En rigor, el criterio popperiano de falsabilidad se aplica exclusivamente a las llamadas hipótesis nulas, de la forma «las variables A y B no están asociadas entre sí». En efecto, lo primero que hace el científico que se enfrenta a una de ellas es intentar falsarla. Si lo logra, o sea, si encuentra que A y B están relacionadas entre sí, procede a formular una hipótesis afirmativa y precisa, tal como «B es una función exponencial de A». Pero ni Popper ni sus discípulos se han ocupado de las hipótesis nulas, ni en general de la estadística.

Con todo, que una hipótesis sea infalsable en principio es una llamado de atención siempre y cuando no se presente junto con otras hipótesis o cuando sus laderos sirvan solamente para protegerla. Esto último pasa con la hipótesis freudiana de la represión, cuya única función es proteger a la fantasía edípica. («El que digas amar a tu padre refuerza mi sospecha de que lo odias: tu superyó ha reprimido tan fuertemente tu odio, que no te das cuenta»).

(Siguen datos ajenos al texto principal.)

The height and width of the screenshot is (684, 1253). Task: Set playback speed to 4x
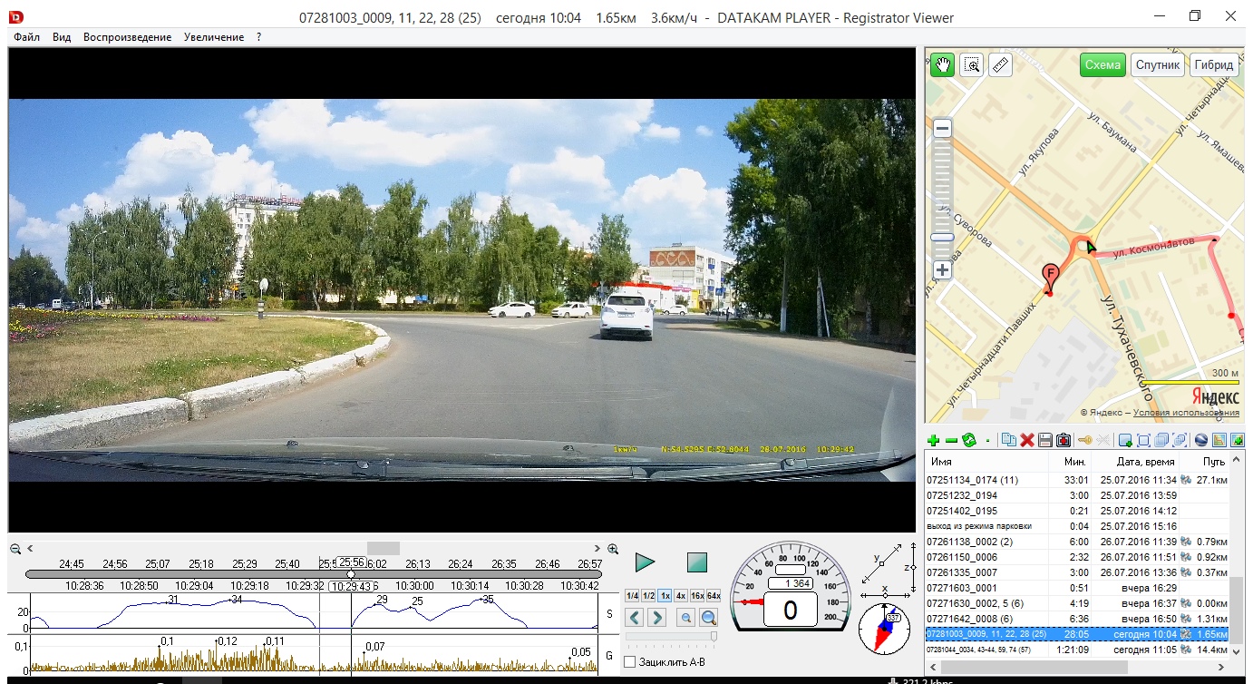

Un caso similar es la hipótesis de que todos procuramos maximizar nuestras utilidades esperadas. Si se aduce un contraejemplo, tal como el del fumador que al inhalar con placer se expone al cáncer o el de quien hace favores sin esperar recompensa, se le contesta: «¡Ah, pero es que el fumador y el altruista sienten placer, aunque el primero arriesgue su salud, y el segundo, su patrimonio!».

No hay, pues, manera de poner a prueba el postulado central de las teorías de la acción racional. Además, dicho postulado es incompatible con la economía experimental, que muestra que solemos evitar riesgos y contentarnos con ganancias razonables.

En conclusión, la falsabilidad es importante, porque controla la imaginación. Pero no lo es más que la congruencia con el grueso del conocimiento. En todo caso, los investigadores aspiran a confirmar sus teorías favoritas, no a falsarlas. El Premio Nobel nunca se concedió por falsar hipótesis. Análogamente, el labrador no se limita a desmalezar, sino que pone su mayor esfuerzo en cosechar algo comestible y vendible.

En resumen, la falsabilidad es deseable pero no es necesaria ni suficiente. Mucho más importantes son la confirmabilidad y la congruencia con el grueso del saber.